*** READING TEXT ***

By Lawrence White, Sinead Cruise and Sumeet Chatterjee
LONDON/HONG KONG (Reuters) – One of Noel Quinn’s first jobs as chief executive of HSBC <HSBA.L> will be to review the radical revamp he unveiled last month as interim boss, a senior source at the bank said.
Quinn’s decisive move to slash costs proved instrumental in securing him the top spot at Europe’s largest lender but those plans, including the axing of 35,000 jobs and shuttering of underperforming businesses, may prove difficult to implement while the world grapples with the fallout from the coronavirus pandemic.
“You can’t fire a trader in Europe over the phone when he is either working from home or taking care of a sick family member,” a second HSBC source said.
HSBC will review the social, economic and political impact of the virus, the first source said, adding that the bank could still decide to proceed with its existing plans.

*** DATA SHOWN ***

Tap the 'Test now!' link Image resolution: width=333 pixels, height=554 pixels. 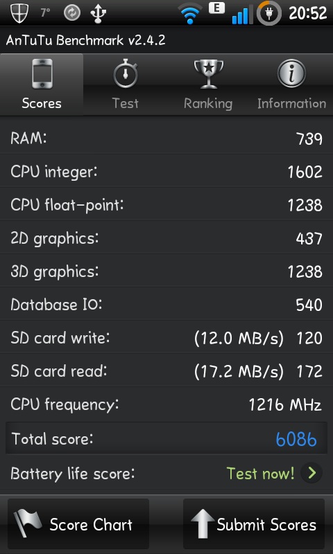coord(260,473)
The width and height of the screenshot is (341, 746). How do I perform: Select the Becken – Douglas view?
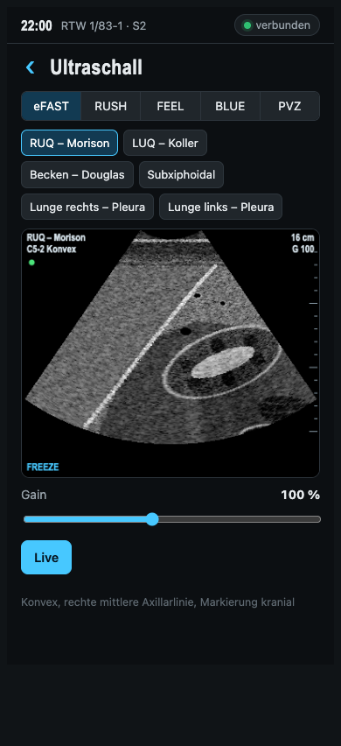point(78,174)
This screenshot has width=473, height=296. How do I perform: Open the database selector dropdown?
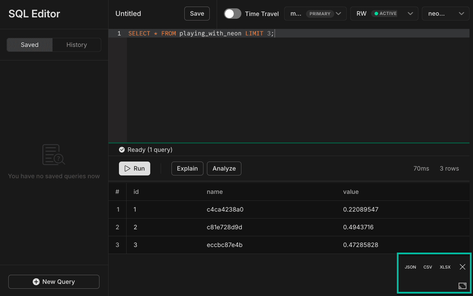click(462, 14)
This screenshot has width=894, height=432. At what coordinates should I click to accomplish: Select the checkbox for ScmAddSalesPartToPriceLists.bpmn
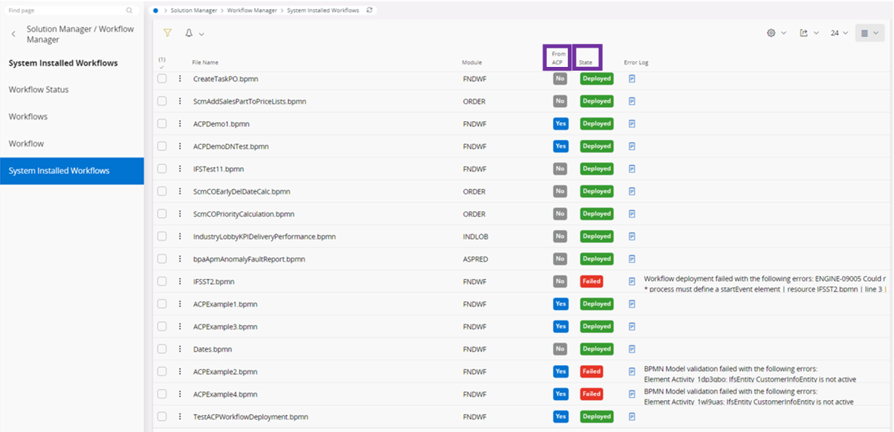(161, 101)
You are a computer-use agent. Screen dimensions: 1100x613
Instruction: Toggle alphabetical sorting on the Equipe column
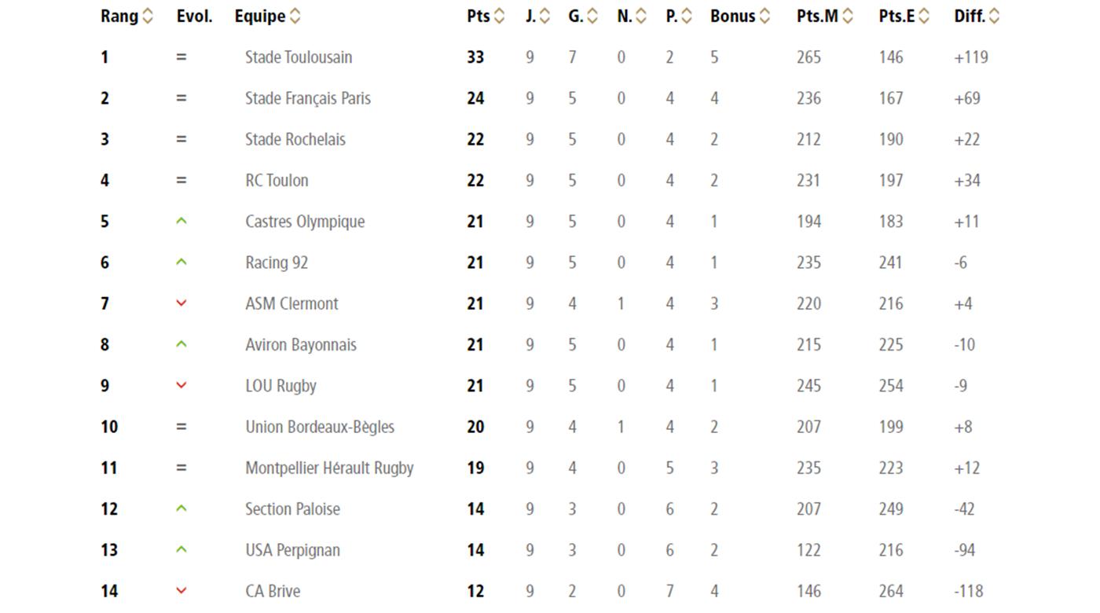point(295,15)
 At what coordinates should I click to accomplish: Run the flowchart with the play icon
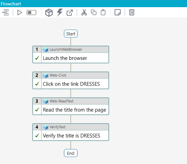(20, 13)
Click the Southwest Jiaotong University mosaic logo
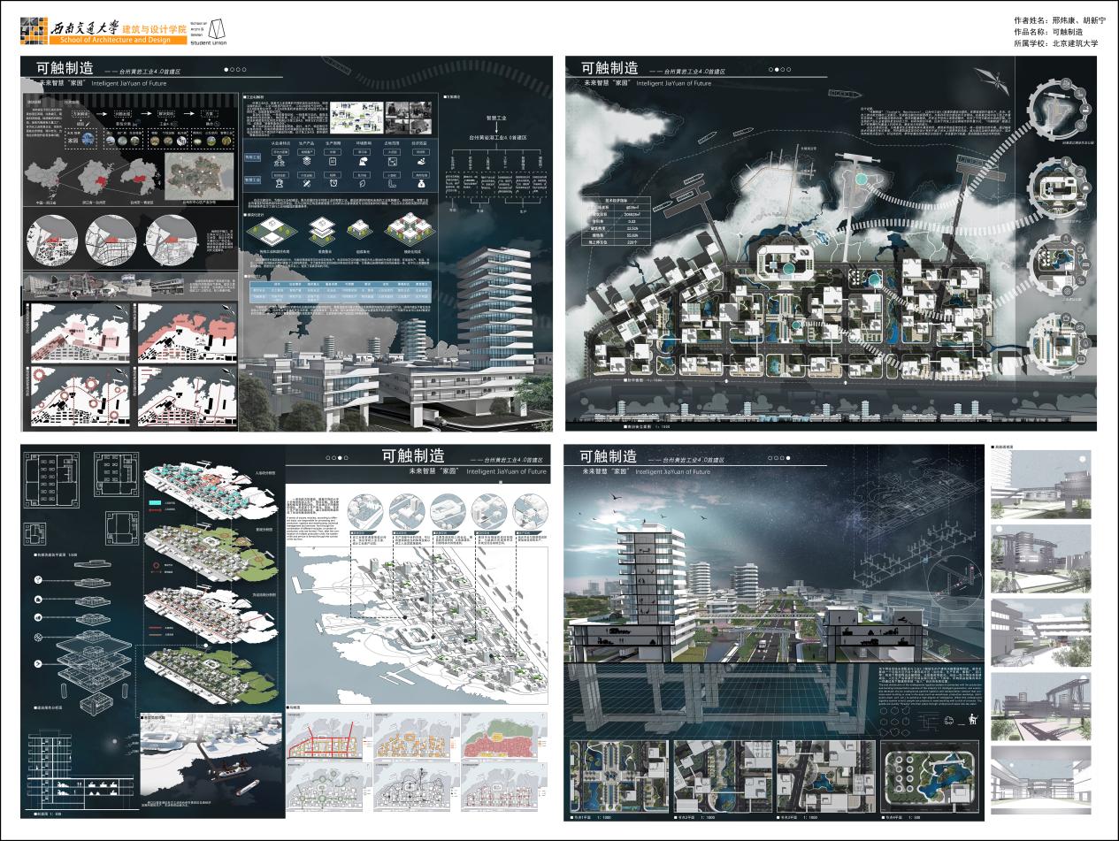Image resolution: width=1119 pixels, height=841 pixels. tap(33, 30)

***
*** DATA SHOWN ***

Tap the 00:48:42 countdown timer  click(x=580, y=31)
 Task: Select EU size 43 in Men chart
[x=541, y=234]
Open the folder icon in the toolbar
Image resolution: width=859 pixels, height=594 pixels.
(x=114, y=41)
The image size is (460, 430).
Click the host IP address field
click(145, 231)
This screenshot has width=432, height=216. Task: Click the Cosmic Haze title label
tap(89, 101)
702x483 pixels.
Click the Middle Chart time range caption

***
*** DATA SHOWN ***

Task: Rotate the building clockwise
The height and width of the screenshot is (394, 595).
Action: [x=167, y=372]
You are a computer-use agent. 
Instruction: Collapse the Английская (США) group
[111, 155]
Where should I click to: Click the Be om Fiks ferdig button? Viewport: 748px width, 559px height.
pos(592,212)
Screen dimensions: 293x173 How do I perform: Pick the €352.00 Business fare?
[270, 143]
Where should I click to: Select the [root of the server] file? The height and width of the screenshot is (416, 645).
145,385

***

◆ ACTIVITY LIST
1. Output the passage of the HSBC article from "Quinn’s decisive move" up to and including "its existing plans.", reproduced word for word.
2. According to the HSBC article, how many jobs were to be cut under the plans Noel Quinn unveiled as interim boss?
3. Resume the HSBC article after its last sentence and continue writing it.

◆ TASK RESPONSES
1.
Quinn’s decisive move to slash costs proved instrumental in securing him the top spot at Europe’s largest lender but those plans, including the axing of 35,000 jobs and shuttering of underperforming businesses, may prove difficult to implement while the world grapples with the fallout from the coronavirus pandemic.
“You can’t fire a trader in Europe over the phone when he is either working from home or taking care of a sick family member,” a second HSBC source said.
HSBC will review the social, economic and political impact of the virus, the first source said, adding that the bank could still decide to proceed with its existing plans.

2. 35,000 jobs

3.
A spokesman for HSBC declined to comment.
The coronavirus was largely concentrated in China when HSBC, which makes the bulk of its profits in Asia, announced its restructuring. The lender made reference to the impact of the virus at that time, but the magnitude of the crisis has grown exponentially since then. Some 200,000 people have been infected, nearly 8,500 have died and whole countries have been put on lockdown to try and staunch the virus’ spread.
Quinn, an HSBC veteran who has been interim CEO for the past seven months, was named to the job full-time on Tuesday minutes after the British government announced a ‘wartime’ spending effort to combat the impact of the coronavirus. [nL4N2BA4PB]
At least two HSBC staff, one in London and one in Dubai, have been diagnosed with COVID-19, the flu-like disease caused by the virus, and, like other banks, HSBC has told staff to work from home to try and slow down any contagion.
The escalating panic on world markets prompted HSBC Chairman Mark Tucker to appoint Quinn after earlier approaches to a number of outside candidates.
“You don’t want to be seen dealing with regulators and shareholders almost on a daily basis, without a permanent CEO in place,” the second HSBC source said.
Investors, who have previously expressed frustration at the time it took the bank to pick a permanent boss, said Quinn, a 33-year-veteran of HSBC, will be a safe pair of hands.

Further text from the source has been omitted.